Irene DeBlasio January 12, 2014 at 10:56 AM
@IlonaSaari Wine and cheese? It's the perfect stress buster. So are hot chocolate or warm milk with cookies or lying on the beach in Hawaii under swaying palms with the faint music of a slack-key guitar and the sound of the surf. Too many people would rather pop a pill or two and that becomes a real problem. They're not treating the source of their anxiety, they're treating the symptoms. This practice backfires sooner or later and they end up in a 30-day wonder program which practically guarantees return visits to rehab for chemical dependency. So, Brava! I bet a delicious onion soup made by Richard would have a calming effect too. Thanks for visiting your old neighborhood. Keep coming back.
Lucien Lacomb January 14, 2014 at 12:28 PM
Do you use the Hawaii beach imagery for self-hypnosis? It seems perfect for a relaxation technique.

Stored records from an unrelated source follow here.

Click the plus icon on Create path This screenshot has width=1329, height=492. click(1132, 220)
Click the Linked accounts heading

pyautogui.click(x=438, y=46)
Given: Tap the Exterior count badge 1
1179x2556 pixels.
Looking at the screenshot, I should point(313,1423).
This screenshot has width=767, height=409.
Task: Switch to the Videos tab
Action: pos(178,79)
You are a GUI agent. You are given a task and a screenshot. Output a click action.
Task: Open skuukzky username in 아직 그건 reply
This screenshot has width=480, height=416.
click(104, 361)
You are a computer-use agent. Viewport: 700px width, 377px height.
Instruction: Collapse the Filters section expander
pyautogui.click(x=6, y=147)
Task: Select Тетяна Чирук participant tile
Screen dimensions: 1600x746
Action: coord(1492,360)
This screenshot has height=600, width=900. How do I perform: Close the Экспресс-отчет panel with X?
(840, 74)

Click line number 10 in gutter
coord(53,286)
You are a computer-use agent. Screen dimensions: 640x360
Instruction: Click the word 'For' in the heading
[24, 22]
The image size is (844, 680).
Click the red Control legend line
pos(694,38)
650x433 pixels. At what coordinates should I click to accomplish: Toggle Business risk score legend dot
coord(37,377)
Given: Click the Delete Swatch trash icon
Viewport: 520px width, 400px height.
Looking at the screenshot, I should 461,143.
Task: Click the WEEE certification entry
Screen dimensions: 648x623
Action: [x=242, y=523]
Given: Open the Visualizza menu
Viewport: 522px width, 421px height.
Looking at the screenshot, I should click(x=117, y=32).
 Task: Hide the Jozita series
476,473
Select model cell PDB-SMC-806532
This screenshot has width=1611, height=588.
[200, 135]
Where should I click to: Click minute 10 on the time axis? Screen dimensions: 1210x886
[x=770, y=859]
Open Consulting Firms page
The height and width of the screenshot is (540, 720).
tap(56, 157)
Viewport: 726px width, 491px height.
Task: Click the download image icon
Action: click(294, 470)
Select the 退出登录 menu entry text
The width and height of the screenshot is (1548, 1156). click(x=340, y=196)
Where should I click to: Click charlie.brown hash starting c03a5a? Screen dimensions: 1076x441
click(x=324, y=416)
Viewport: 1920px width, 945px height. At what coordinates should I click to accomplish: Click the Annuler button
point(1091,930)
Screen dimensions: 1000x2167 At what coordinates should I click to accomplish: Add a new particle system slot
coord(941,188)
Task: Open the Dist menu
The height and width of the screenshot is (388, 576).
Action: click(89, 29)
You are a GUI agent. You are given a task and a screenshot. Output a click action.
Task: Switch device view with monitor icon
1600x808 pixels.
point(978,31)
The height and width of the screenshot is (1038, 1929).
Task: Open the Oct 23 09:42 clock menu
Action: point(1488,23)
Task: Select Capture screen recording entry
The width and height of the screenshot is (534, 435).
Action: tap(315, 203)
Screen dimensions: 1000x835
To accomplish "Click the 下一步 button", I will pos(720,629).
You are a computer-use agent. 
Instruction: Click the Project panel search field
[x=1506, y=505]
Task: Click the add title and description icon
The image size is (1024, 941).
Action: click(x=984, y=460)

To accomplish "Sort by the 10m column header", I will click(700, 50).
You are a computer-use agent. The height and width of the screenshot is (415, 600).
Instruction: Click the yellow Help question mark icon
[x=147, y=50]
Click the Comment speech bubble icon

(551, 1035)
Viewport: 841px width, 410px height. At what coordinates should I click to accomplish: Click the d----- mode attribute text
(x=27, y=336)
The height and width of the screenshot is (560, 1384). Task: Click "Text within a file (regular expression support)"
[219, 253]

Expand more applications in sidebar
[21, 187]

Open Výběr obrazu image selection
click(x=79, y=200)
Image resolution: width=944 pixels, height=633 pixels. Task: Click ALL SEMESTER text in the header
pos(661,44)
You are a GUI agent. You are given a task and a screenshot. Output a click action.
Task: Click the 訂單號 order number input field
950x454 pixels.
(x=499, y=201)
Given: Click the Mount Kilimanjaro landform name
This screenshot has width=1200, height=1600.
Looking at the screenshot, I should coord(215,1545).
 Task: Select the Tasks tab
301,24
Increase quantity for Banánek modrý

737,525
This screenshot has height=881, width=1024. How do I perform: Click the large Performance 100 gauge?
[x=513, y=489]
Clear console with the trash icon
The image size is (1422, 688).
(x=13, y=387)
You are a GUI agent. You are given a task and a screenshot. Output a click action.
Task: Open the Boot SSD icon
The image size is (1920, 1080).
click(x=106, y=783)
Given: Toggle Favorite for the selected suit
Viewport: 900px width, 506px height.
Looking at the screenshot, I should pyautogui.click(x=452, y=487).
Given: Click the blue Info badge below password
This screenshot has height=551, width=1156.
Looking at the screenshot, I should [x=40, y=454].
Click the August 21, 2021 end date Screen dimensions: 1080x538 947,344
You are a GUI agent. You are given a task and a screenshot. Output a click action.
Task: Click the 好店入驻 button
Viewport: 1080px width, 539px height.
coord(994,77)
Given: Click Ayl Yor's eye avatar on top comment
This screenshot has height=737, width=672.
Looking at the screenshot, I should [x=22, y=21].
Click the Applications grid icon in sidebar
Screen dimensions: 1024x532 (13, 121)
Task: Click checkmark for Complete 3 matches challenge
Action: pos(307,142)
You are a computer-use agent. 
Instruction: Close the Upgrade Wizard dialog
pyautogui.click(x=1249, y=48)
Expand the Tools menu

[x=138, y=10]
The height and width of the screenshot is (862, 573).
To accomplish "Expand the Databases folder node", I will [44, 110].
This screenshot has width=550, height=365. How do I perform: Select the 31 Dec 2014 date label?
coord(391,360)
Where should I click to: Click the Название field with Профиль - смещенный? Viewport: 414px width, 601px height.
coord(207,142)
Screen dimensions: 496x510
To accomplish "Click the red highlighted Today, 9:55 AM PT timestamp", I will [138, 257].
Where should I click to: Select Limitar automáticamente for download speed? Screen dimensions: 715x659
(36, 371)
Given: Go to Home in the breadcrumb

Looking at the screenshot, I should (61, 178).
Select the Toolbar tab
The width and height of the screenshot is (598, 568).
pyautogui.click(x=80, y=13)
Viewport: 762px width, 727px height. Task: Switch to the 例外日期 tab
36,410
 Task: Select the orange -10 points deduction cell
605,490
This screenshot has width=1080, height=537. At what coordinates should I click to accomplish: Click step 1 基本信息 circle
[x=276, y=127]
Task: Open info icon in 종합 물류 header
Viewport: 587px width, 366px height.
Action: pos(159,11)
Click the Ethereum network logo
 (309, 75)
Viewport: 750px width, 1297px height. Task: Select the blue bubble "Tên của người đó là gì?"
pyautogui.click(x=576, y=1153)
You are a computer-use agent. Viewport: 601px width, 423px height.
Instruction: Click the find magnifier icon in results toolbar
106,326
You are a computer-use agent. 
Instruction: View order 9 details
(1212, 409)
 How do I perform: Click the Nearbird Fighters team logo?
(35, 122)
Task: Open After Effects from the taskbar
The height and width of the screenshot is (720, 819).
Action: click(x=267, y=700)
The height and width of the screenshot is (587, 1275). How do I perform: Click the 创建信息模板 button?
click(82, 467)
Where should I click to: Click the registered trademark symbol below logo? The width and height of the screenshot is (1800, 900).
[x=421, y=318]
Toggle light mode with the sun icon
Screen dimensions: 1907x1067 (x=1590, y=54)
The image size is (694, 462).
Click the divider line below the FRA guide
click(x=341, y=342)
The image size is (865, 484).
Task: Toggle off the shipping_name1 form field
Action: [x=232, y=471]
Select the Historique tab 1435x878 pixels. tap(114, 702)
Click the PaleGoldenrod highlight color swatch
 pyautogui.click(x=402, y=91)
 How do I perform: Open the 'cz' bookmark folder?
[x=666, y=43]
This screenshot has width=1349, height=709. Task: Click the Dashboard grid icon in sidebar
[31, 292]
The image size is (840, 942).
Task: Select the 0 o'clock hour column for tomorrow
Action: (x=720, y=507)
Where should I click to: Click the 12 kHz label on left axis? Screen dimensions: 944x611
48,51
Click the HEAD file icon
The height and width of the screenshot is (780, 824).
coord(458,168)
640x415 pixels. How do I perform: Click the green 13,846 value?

Irene DeBlasio January 14, 2014 at 01:20 PM
@LucienLacomb To paraphrase Mark Twain -- giving up smoking is easy. I've done it dozens of times. Yes, in my quest for a smoke-free life I spent 10 years on and off trying to find the solution. I tried walking, running, dancing, cigars, acupuncture, doing aerobics, Yoga, meditation and self-hypnosis. I became adept at using self-hypnosis to the point of falling asleep each time I imagined myself lying on a lounge on the beach in Hawaii (my head shaded by palm trees, my legs in the sun). I kept this technique for power naps. I discovered that the Nicoderm patch worked well for smoking cessation and slapped that patch on everyday until I was ready to toss the cigarettes. Addendum: If I'm ever diagnosed with a terminal illness I will probably go out and buy a carton of coffin nails and smoke 'em.